- TASK INSTRUCTIONS
When you repeat the records, keep every word exact and drop each picture.

- MATERIAL TO PROCESS
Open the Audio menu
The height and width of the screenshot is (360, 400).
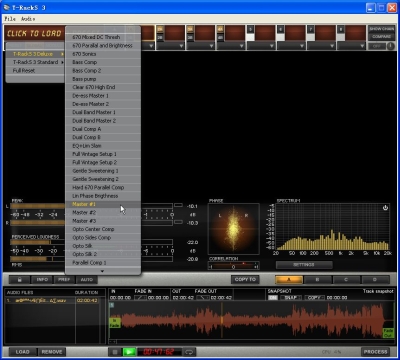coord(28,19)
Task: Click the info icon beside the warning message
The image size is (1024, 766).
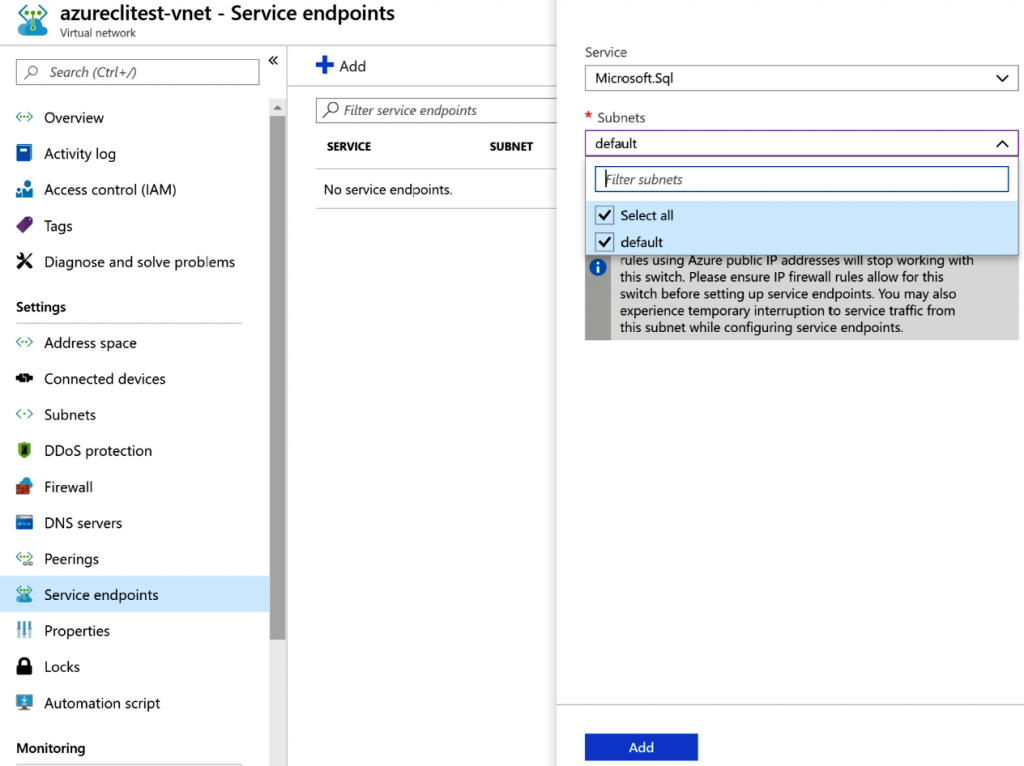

- PROBLEM SOLUTION
Open the Audio menu
The height and width of the screenshot is (360, 400).
coord(28,19)
Task: Click the info icon beside the warning message
The image size is (1024, 766).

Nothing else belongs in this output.